DOCUMENT SECTION:

Yemen Oil Market Analysis

Yemen’s economy, much like all the economies in the Middle East, relies heavily on oil exports.  Determining the politics of the region requires first a study in the production figures of Yemeni oil and the crude oil exports and petroleum imports.  In order to fully understand the politics of the region, it is beneficial to include other surrounding countries in the comparison.

Yemen is a country situated in the Middle East and is attempting to become a worldwide leader in an economic setting.  The current economy of Yemen relies heavily on oil production, and it can be calculated that if oil production was non-existent in the country, the wealth of the country would fall further and possibly make the country one of the poorest countries in the world (World Fact Book).  The GDP of Yemen demonstrates how even though oil production is a major source of wealth in the country; it still is considered a fairly poor country.  The current figures of Yemen’s GDP are $22.74 billion (in dollars after the exchange rate), which makes Yemen number 85 in the world as far as GDP numbers (World Fact Book).

ACTIONS TO TAKE:
1. In the Yemen oil market analysis, what is the figure given for Yemen's GDP?
2. Carry on the Yemen oil market analysis from its last sentence.

RECORDED INFORMATION:
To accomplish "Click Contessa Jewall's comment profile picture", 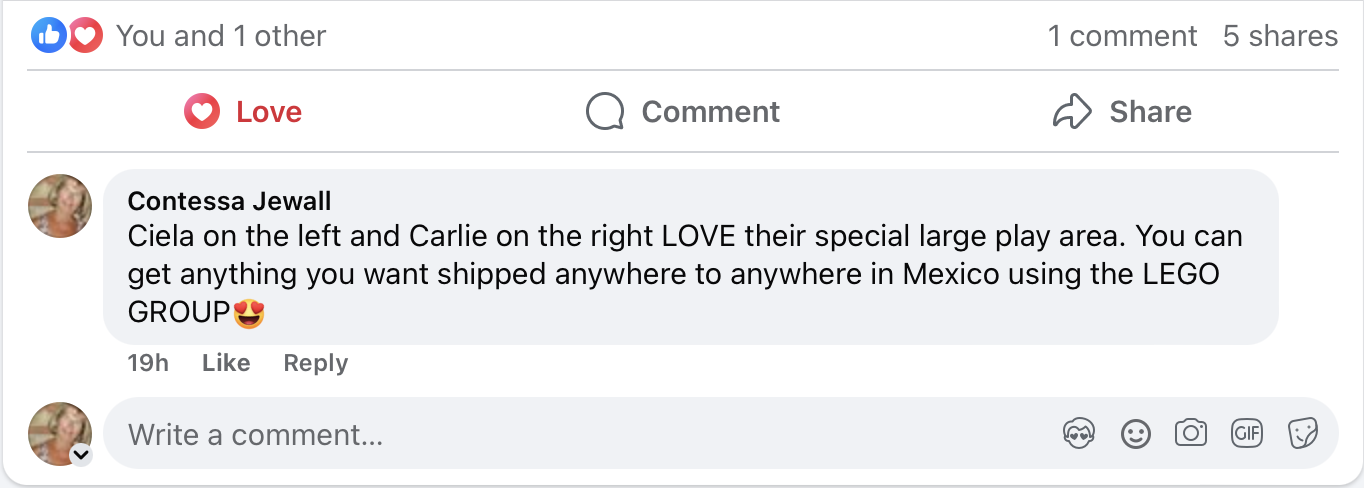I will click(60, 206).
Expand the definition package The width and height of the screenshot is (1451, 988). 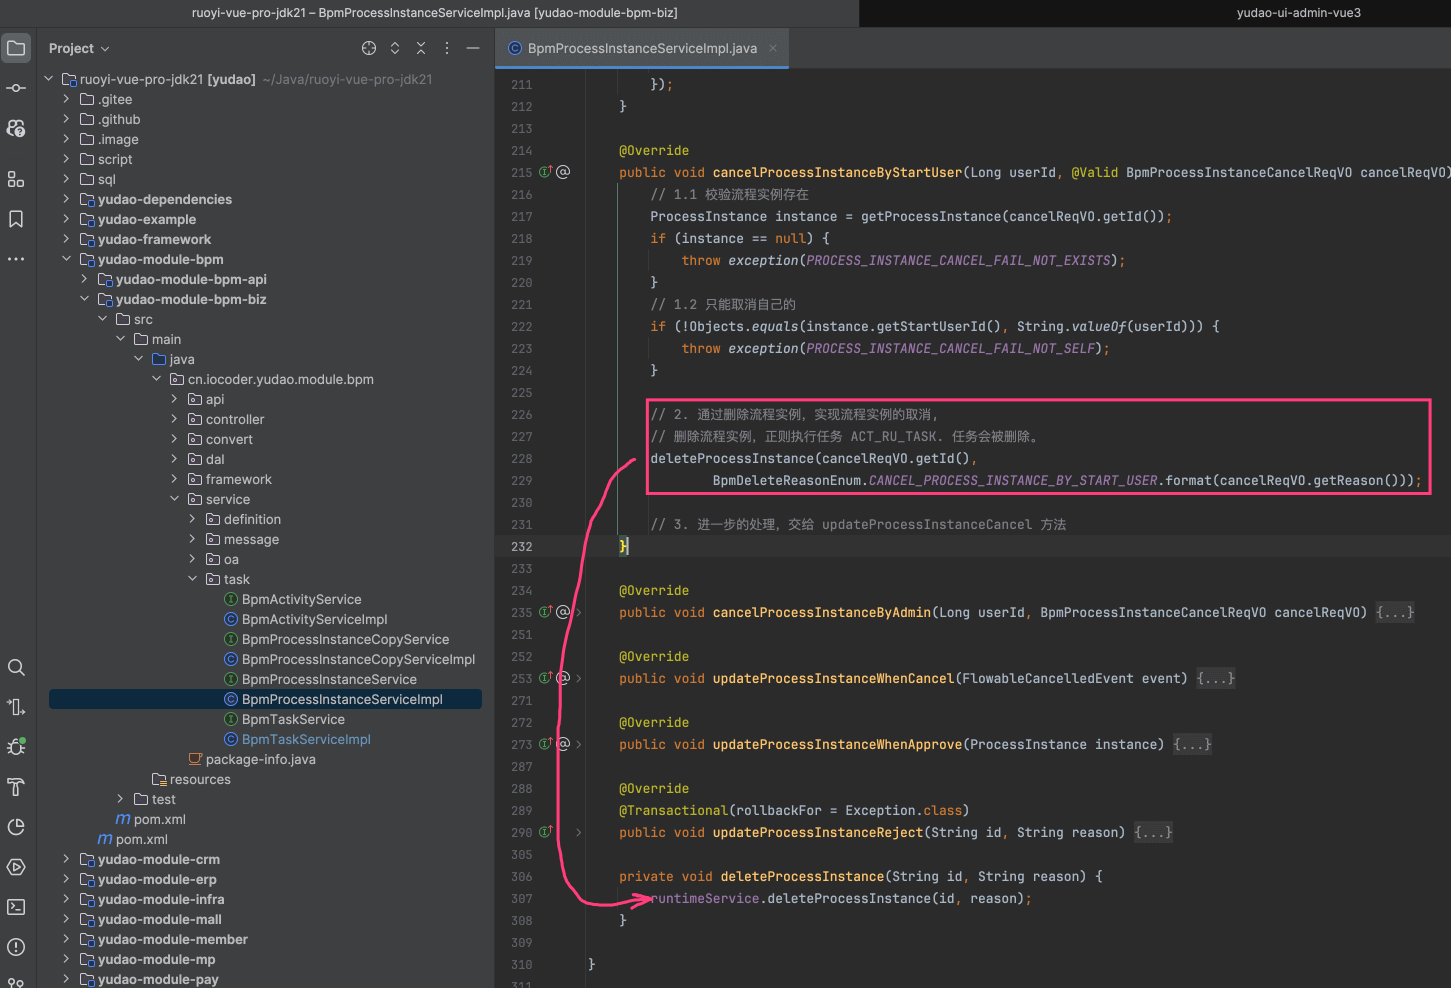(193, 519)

RESULTS FOR THE EXERCISE:
1. $22.74 billion, after the exchange rate

2.
Comparing Yemen to the entire world is not an accurate depiction.  To garner a greater perception of Yemen’s situation, it is essential to discuss Yemen in terms of their position alongside other countries in the Middle East region.  The table below displays Yemen’s oil production in relation to Saudi Arabia, Qatar, UAE, Kuwait, Oman, and Bahrain.  This table represents how Yemen is in a fairly impressive position when compared to other major oil producers in the area.  Other countries have been producing oil for many years before Yemen, which means Yemen has made some progress in their production capabilities in recent years.

Table: “Production of Oil in Middle East Countries as of 2005 (in thousands)”
Yemen
Qatar
Saudi Arabia
UAE
Kuwait
Oman
Bahrain
Production

(bbls/day)
402
95
2,000
2,540
333
740
184
Source: IEA

Understanding Yemen’s profits from oil and Yemen’s use of oil-based products is important when attempting to identify the strengths and weaknesses of Yemen’s economy.  The following table below displays Yemen’s oil exports and oil imports in barrels per day.

Table: “Yemen Oil Exports and Oil Imports as of 2004 (in bbl per day)”
Petroleum Exports
Petroleum Imports
Barrels Per Day
320,600
58,100
Source: World Fact Book

One important finding from the table above is that Yemen has greater exports than imports.  Actually the amounts are nearly six times more exports than imports, which denotes the fact that Yemen is maintaining a great export market and not risking that market to meet domestic petroleum needs.

3.1.1 Political Factors

Yemen’s current oil production is in a transition.  Currently, Yemen has an aging refinery and a more recent refinery that is supplying crude production capabilities.  Yemen’s dependence on foreign companies for oil services also contributes to the idea of attempting to find new sources.  A look into Yemen’s governmental control over oil demonstrates how the government is attempting to have at least minimal contacts within every facet of oil production and exportation.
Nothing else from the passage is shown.